▶ Work order: Copy each line of the entries below that contains the string "agent".

= Beginning of Section =

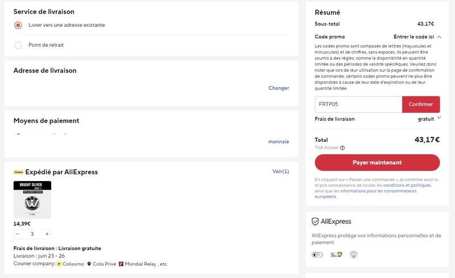Select 'Livrer vers une adresse existante' radio
The height and width of the screenshot is (278, 455).
click(x=18, y=25)
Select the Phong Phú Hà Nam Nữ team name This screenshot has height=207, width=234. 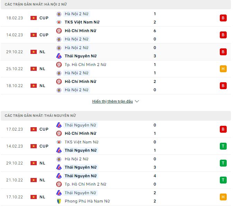pyautogui.click(x=85, y=201)
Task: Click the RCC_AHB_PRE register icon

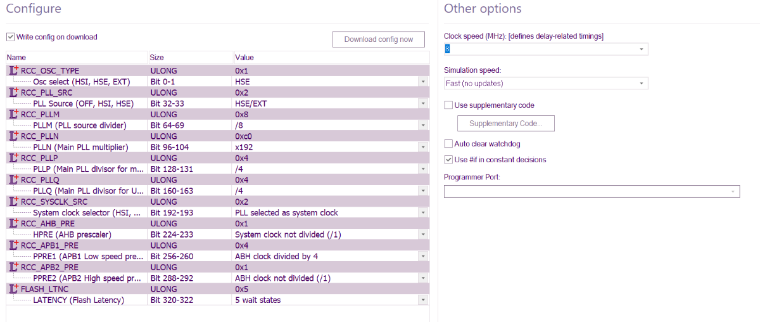Action: point(13,223)
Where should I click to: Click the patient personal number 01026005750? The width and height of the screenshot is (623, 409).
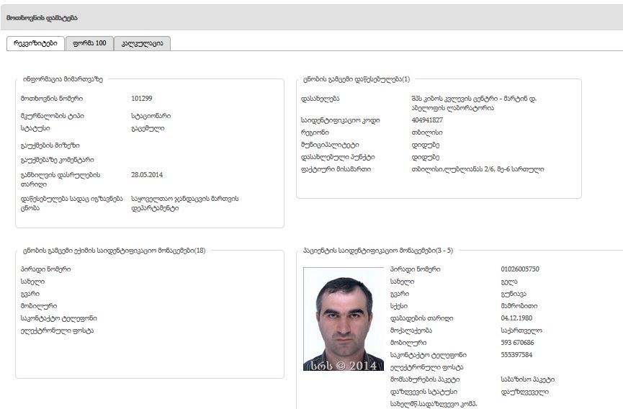coord(520,269)
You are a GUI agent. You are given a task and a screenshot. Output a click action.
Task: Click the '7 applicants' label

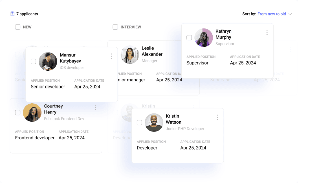tap(27, 14)
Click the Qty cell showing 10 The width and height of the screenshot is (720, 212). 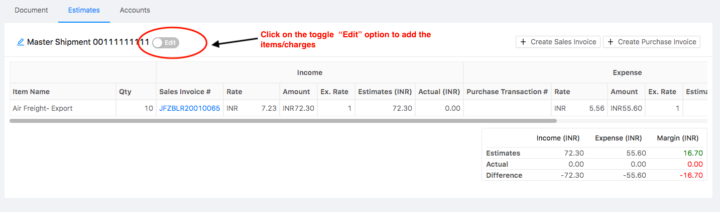click(136, 108)
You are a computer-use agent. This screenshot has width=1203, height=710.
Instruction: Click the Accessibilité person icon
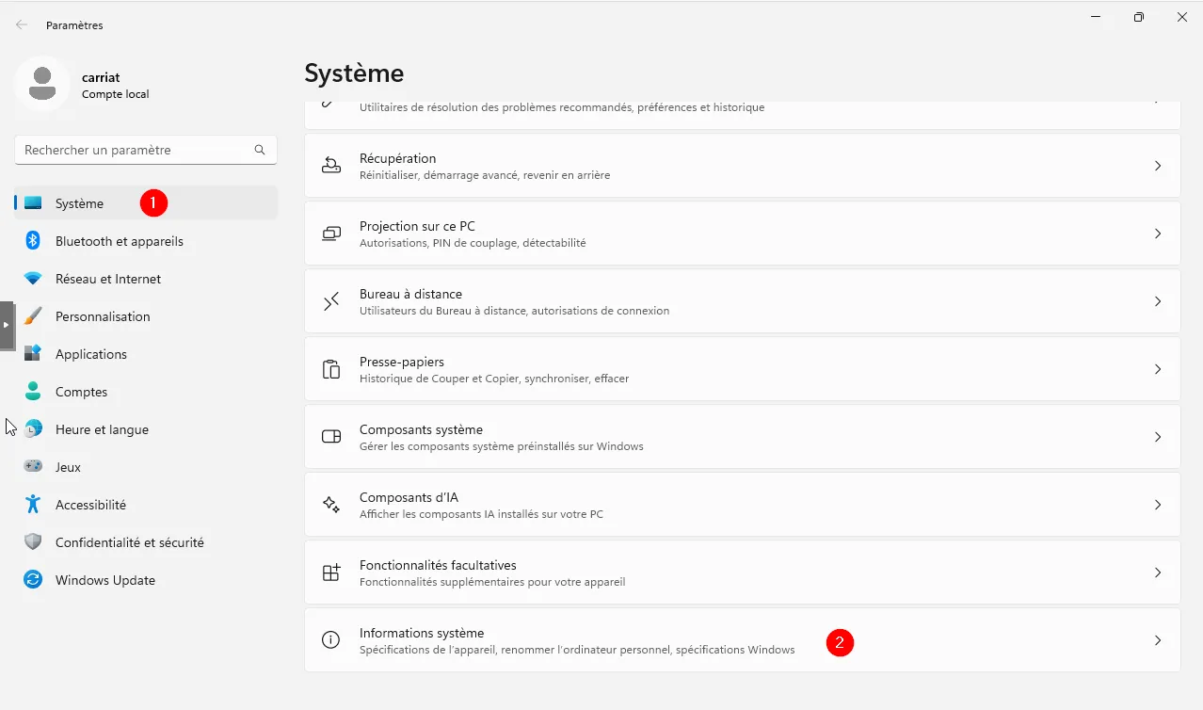(x=33, y=505)

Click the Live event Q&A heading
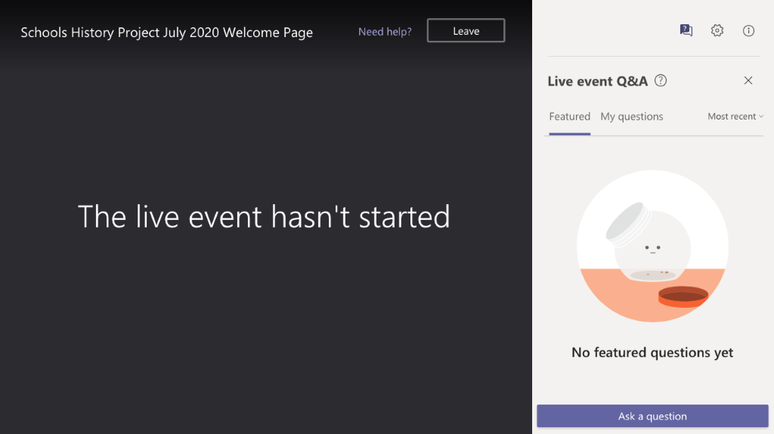[x=597, y=81]
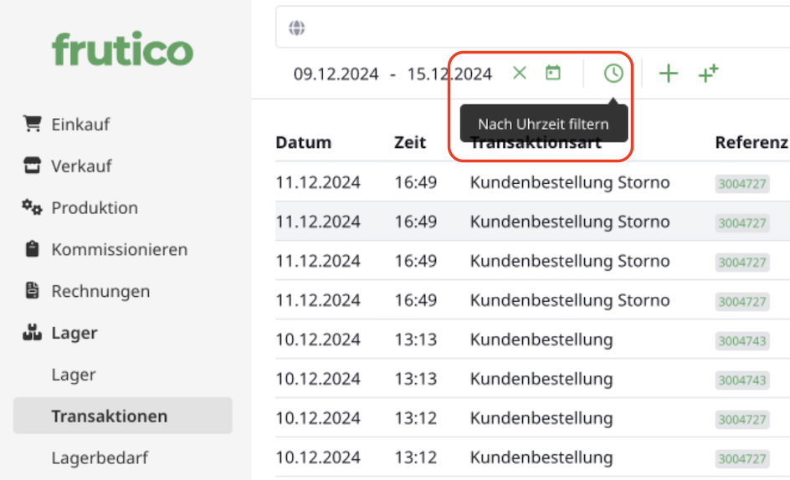The height and width of the screenshot is (480, 790).
Task: Sort by the Datum column header
Action: 303,142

= End of Section =

▶ Response for this exercise:
You are a GUI agent. You are given a task and a screenshot. Output a click action.
You are a computer-use agent. This screenshot has width=1203, height=710.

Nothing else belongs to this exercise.